I sense that this recession and this austerity will last well into my middle age. We will be hard pressed to afford the two kids, two cars and three bedrooms of our parents generation, hell we’ll be lucky if we can afford to have any children at all.

I could weep.

I would love to become an MP. I feel like I could do a better job. I feel like I would use my expenses fairly and that I could live on £60,000/year without needing to charge the taxpayer for my lunch. I feel like I could create laws which force companies to pay their way. I feel like I would be able to make work pay without hurting our oldest, youngest, poorest… our most vulnerable.

Sometimes I feel so frustrated that my brain starts to leak out of my ears.

It’s easy to look back with rose tinted glasses, but I remember my childhood in intimate detail. I remember walking down high streets with independent shops taking up every window, not boarded up buildings. I remember the sense of community following the Manchester Bomb, not discord, scowls and divide and rule splitting society. I remember spending Saturday nights watching family friendly television shows, not lowest common denominator titillation.

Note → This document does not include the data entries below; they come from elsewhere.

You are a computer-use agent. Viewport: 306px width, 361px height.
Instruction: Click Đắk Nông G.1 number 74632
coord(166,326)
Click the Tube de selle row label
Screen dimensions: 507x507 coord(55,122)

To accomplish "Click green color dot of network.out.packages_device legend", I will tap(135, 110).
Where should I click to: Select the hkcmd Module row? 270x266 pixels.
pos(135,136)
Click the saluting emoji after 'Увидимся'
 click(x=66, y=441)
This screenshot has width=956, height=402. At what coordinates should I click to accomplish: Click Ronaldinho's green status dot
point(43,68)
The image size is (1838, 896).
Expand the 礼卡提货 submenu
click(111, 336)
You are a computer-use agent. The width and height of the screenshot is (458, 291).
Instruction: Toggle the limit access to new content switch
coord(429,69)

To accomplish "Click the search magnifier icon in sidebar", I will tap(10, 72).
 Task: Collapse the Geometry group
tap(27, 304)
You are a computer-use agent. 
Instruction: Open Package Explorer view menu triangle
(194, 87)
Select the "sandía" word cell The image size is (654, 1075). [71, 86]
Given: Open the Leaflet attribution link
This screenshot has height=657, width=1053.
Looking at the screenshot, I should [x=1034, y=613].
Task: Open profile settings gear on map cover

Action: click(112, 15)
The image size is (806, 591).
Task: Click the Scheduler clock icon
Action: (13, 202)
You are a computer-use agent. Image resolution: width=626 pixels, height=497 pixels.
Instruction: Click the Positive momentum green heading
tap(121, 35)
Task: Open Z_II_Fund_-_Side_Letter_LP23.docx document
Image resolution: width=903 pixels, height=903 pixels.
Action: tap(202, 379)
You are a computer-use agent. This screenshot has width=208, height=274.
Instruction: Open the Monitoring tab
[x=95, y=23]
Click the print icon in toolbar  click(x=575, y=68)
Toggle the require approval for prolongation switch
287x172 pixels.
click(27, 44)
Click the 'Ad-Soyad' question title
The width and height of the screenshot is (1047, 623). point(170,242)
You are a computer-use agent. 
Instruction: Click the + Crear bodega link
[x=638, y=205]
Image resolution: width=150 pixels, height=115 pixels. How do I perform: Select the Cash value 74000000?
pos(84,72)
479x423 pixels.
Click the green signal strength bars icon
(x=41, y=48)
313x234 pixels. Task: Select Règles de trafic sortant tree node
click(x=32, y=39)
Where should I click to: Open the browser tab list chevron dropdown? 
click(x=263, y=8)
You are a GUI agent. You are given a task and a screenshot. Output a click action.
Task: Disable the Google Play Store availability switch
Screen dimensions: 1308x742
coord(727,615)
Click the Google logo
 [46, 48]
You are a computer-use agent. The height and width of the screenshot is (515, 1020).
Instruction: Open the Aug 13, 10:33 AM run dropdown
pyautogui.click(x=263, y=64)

We’re now a country which feeds its children chocolate for breakfast and then wonders why they weigh as many stones as their age. A first world country which throws away tonnes of food every year and yet needs a growing network of food banks to feed its children. A country where the only shops thriving on the high street are pawn brokers, payday lenders and bookies.

Can anybody give me any ideas about how we can fix things? Is it even possible? We can’t go backwards. I can’t go backwards. How would I cope without my dozens of channels with nothing on, without my unrestricted internet access and my 24 hour mobile connectivity? I never leave the flat without my mobile. I even watch television on my Kindle in the bath.

Is it any wonder I spend my evenings with my shiny distractions? I am newly Civil Partnered and incredibly happy with my life and my wife, but I can’t help looking around me at the shattered remains of a once beautiful, active, healthy, community driven country.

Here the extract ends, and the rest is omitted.